**Task prompt:**
Can you copy the listing lines from the one containing "The height and width of the screenshot is (416, 416)." through the one containing "Action: [x=438, y=18]", both included, without changing anything?
── Excerpted records
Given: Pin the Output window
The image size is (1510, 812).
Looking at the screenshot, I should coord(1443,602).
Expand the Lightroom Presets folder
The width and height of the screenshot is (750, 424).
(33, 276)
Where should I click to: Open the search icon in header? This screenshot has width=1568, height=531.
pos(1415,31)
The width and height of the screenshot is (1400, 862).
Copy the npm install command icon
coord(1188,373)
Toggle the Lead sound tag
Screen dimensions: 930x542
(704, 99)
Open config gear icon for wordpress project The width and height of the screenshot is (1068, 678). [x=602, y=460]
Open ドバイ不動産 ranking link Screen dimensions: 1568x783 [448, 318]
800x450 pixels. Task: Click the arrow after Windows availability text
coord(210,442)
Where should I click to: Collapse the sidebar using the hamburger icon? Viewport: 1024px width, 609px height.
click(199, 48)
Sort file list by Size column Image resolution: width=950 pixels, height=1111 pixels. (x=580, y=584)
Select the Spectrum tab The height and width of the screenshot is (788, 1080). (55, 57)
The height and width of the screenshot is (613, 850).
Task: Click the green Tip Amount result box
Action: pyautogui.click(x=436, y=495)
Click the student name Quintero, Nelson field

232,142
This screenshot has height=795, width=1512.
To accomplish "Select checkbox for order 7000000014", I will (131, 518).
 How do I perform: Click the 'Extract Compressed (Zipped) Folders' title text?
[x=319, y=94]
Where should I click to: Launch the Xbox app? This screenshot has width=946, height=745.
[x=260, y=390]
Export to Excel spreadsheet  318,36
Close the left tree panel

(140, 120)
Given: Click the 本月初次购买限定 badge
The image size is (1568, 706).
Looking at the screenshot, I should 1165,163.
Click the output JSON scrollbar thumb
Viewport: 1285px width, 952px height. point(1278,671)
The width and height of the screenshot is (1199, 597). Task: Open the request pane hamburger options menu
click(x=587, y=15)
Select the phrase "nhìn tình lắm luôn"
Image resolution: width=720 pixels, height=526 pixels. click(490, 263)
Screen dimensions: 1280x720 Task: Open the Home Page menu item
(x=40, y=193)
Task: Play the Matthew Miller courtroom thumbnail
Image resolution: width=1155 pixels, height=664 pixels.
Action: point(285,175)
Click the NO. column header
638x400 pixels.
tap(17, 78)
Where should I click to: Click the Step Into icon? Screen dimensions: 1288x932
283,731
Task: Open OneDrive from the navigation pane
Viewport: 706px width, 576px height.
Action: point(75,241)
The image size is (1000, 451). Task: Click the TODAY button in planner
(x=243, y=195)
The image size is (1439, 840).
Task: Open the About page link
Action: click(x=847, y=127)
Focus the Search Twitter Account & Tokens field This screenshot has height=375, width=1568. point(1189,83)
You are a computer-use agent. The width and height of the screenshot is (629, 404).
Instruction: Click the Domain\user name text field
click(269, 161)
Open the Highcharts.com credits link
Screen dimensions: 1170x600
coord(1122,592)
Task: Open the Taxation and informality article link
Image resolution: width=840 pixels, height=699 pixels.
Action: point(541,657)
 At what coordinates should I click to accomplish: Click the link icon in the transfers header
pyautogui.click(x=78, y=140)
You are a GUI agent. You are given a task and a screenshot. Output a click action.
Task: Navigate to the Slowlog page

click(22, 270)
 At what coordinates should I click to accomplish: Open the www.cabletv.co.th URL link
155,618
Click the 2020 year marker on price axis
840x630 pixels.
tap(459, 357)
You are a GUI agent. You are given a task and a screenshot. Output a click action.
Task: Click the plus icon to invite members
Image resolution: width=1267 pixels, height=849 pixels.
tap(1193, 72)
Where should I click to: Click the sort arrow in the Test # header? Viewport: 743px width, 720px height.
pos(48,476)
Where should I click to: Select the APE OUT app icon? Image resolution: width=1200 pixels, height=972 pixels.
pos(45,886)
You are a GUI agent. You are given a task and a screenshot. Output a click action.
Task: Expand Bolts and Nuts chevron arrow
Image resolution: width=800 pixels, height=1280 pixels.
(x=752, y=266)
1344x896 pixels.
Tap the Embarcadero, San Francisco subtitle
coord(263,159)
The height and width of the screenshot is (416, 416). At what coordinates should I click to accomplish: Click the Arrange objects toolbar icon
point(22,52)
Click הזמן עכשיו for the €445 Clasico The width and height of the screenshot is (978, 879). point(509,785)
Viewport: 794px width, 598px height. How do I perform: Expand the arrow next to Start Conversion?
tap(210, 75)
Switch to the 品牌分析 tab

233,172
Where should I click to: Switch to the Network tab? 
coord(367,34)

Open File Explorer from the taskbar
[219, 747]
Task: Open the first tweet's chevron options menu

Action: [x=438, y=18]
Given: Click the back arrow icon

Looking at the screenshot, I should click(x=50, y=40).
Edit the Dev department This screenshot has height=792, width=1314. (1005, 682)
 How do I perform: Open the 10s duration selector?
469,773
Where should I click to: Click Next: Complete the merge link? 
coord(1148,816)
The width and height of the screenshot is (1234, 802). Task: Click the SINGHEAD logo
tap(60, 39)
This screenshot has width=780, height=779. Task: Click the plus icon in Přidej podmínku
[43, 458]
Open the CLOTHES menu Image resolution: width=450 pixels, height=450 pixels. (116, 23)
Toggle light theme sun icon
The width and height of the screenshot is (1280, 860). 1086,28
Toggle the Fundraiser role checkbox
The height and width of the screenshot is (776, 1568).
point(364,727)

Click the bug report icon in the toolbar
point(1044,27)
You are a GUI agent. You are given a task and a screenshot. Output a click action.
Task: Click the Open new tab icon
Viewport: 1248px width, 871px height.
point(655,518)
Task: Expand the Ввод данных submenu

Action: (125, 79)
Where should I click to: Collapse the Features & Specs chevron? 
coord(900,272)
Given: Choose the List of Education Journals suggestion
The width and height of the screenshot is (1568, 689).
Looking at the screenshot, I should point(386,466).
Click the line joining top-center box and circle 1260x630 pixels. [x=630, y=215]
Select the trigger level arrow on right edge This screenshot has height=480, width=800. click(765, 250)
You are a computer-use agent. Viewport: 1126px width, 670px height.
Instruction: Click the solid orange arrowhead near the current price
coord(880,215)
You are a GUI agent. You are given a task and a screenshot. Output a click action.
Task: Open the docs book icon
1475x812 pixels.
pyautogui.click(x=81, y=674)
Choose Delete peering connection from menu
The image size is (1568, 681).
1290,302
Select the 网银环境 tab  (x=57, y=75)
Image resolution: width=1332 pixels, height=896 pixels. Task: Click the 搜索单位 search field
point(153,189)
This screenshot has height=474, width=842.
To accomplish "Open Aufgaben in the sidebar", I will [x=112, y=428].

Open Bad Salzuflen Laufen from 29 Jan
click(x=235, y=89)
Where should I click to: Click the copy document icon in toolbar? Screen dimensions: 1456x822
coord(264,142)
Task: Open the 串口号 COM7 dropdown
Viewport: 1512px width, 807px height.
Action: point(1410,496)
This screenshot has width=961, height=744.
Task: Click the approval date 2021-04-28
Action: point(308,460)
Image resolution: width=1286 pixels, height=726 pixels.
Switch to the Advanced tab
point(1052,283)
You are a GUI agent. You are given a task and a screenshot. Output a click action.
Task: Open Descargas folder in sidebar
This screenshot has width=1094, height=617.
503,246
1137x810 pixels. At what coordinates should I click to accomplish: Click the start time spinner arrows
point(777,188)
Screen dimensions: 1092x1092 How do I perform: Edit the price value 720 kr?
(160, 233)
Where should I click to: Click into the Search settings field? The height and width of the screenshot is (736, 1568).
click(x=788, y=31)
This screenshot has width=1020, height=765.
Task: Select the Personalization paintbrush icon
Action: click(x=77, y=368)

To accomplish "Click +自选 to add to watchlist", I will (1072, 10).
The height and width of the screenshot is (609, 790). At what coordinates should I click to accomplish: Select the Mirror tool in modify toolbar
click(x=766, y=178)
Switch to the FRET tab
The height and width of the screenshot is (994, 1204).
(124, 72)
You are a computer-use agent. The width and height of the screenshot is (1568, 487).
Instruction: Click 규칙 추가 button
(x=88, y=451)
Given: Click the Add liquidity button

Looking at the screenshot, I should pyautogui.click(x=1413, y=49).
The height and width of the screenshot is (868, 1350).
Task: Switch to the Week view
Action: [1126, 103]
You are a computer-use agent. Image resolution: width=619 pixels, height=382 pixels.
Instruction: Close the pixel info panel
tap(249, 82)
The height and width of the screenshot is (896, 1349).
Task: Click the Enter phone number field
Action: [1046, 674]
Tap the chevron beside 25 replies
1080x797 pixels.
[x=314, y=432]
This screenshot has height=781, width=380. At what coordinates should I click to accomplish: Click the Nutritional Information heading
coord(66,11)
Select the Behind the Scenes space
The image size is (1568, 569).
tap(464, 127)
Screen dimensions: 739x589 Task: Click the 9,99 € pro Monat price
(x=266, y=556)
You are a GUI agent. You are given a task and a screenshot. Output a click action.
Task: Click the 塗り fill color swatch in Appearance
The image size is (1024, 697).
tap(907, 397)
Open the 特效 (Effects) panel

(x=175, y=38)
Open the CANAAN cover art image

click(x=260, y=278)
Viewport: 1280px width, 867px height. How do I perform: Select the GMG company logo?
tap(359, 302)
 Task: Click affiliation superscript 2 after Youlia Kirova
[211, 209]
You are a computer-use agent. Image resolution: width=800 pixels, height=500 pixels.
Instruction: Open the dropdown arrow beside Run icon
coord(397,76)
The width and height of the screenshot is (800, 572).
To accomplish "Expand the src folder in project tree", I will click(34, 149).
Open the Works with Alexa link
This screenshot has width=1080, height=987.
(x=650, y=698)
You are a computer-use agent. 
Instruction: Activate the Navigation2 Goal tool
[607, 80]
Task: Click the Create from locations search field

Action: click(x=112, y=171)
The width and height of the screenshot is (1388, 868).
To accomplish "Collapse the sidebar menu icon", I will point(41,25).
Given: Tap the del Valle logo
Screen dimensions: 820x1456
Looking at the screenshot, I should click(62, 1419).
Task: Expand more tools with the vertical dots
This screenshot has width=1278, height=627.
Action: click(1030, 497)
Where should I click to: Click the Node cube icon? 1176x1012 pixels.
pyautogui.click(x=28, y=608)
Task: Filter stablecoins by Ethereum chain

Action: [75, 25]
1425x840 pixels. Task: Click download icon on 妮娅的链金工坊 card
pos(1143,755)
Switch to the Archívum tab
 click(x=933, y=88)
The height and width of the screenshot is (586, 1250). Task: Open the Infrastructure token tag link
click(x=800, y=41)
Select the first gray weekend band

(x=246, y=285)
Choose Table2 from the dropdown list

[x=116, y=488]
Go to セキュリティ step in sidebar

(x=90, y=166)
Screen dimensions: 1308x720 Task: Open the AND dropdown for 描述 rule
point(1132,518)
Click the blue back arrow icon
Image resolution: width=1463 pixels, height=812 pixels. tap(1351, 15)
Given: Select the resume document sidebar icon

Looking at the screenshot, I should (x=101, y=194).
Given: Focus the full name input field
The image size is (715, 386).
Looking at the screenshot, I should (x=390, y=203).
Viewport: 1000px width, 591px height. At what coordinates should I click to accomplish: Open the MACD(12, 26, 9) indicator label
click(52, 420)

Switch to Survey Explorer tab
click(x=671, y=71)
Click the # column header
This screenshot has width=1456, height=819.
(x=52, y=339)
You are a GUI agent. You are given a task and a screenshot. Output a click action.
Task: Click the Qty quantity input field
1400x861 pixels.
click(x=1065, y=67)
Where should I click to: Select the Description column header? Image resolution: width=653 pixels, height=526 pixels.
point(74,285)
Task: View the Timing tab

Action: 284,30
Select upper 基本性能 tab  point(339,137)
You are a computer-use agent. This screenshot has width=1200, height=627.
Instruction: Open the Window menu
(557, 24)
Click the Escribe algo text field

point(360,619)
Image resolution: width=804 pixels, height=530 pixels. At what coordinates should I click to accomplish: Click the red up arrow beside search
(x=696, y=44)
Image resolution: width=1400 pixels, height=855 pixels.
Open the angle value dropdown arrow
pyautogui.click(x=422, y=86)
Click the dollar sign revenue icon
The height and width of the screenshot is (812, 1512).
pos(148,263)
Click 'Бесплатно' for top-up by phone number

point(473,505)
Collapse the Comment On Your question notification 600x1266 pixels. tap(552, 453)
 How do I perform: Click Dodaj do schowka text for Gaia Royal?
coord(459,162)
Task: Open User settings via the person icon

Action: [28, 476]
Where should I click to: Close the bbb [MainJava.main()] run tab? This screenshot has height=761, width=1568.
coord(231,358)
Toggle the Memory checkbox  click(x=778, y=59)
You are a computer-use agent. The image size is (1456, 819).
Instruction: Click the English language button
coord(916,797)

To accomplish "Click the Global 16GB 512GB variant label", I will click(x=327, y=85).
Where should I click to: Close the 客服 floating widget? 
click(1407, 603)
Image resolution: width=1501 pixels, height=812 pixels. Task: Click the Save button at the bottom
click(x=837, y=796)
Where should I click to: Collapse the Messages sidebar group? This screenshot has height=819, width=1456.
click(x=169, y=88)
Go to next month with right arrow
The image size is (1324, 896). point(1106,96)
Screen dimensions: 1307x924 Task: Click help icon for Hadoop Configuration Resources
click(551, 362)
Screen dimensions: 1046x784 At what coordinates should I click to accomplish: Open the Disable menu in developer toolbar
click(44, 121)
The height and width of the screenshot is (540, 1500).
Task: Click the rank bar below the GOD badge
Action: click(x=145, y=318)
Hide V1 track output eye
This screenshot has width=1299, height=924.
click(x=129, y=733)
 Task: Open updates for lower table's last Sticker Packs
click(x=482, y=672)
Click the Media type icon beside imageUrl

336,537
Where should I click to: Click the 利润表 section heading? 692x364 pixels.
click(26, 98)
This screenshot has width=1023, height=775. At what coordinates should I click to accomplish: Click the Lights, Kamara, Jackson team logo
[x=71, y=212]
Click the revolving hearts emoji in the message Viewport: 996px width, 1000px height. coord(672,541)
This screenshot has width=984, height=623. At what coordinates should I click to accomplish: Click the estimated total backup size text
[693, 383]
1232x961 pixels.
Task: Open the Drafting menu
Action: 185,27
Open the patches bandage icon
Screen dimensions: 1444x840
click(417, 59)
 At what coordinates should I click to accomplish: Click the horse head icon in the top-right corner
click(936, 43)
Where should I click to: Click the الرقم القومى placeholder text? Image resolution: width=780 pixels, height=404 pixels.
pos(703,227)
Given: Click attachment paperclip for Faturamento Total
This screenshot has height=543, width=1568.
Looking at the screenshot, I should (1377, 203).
────
**Task answer:**
The height and width of the screenshot is (416, 416). At what coordinates should I click to accomplish: Click the Arrange objects toolbar icon
point(22,52)
Click הזמן עכשיו for the €445 Clasico The width and height of the screenshot is (978, 879). point(509,785)
Viewport: 794px width, 598px height. How do I perform: Expand the arrow next to Start Conversion?
tap(210, 75)
Switch to the 品牌分析 tab

233,172
Where should I click to: Switch to the Network tab? 
coord(367,34)

Open File Explorer from the taskbar
[219, 747]
Task: Open the first tweet's chevron options menu

Action: [x=438, y=18]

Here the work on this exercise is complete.